— Text excerpt —
★ ★ ★ ★ ★ ★ ★

My journey began with the film I was most embarrassed about not having seen before: Mr. Smith Goes to Washington, which came out in the banner cinematic year of 1939. I had a passing familiarity with the famous filibuster scene and director Frank Capra’s other work, which led me to believe I’d be in for a pleasant, uplifting film about the power of government. However, the opening literal game of telephone amongst a group of venal senators laid that immediately to rest. It seems the chambers have always been a haven for corrupt, backbiting men, an insinuation that was not lost on the forty-five senators invited to the film’s premiere. Despite a sequence featuring a vaguely jingoistic tour through D.C.’s iconic landmarks, this is not a city where innocence escapes unscathed.

For those in need of a quick plot refresher: Jimmy Stewart plays Jefferson Smith, head of a Boy Scouts-esque group, brought in to fill a vacant seat as a coin-flipped compromise, his wholesome image pleasing to one side of the aisle and his potential to be manipulated pleasing the other. Smith is advised to introduce a land bill to build a national boys’ camp but, unbeknownst to him, the land he’s chosen has already been earmarked for a dam-building graft scheme. To his shame and frustration, the senators he thought supported him begin doing everything in their power to smear and vilify him until he’s forced to filibuster for 24 hours to stay a vote for his expulsion. If it all sounds a bit convoluted, that seems to be part of Capra’s point about how the immoral interests of a few can poison the whole well. Smith’s speech is inspiring to watch, his refusal to yield to repeated requests acting as a comical rebuke to petty bureaucracy. It’s also genuinely draining; he collapses immediately after a suicidal senator bursts into the chamber to confess his guilt and the film ends while Smith is being carried away, having exhausted itself along with its hero. Integrity, Capra’s film insists, is the responsibility of the individual, not the body, particularly a political one. In the early years of World War II this message was understandably inspiring; many theatres in Vichy France reportedly chose Washington as the last American film screened before a Nazi-imposed ban went into effect. These days though, when the Senate is more often a site of intense partisan gridlock, it’s usually the loudest and least helpful voices that end up breaking through.

★ ★ ★ ★ ★ ★ ★

— Available data —
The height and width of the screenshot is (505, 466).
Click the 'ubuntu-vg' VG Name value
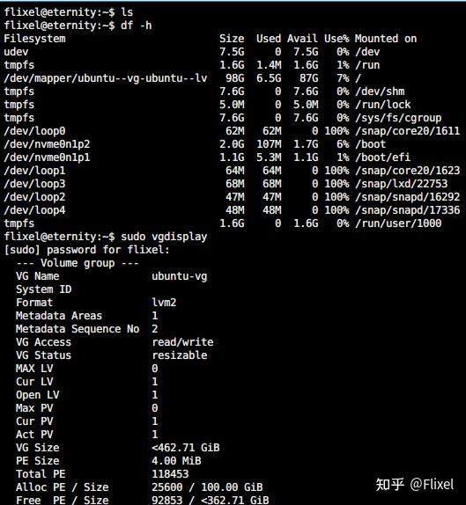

★ ★ ★ ★ ★ ★ ★

— Problems and tasks —
#1 In the film review, how long is Smith forced to filibuster to stay the vote for his expulsion?
#2 Repeat word for word the part of the film review starting with "My journey began" and going on through "innocence escapes unscathed.".

— Responses in order —
#1 He is forced to filibuster for 24 hours.

#2
My journey began with the film I was most embarrassed about not having seen before: Mr. Smith Goes to Washington, which came out in the banner cinematic year of 1939. I had a passing familiarity with the famous filibuster scene and director Frank Capra’s other work, which led me to believe I’d be in for a pleasant, uplifting film about the power of government. However, the opening literal game of telephone amongst a group of venal senators laid that immediately to rest. It seems the chambers have always been a haven for corrupt, backbiting men, an insinuation that was not lost on the forty-five senators invited to the film’s premiere. Despite a sequence featuring a vaguely jingoistic tour through D.C.’s iconic landmarks, this is not a city where innocence escapes unscathed.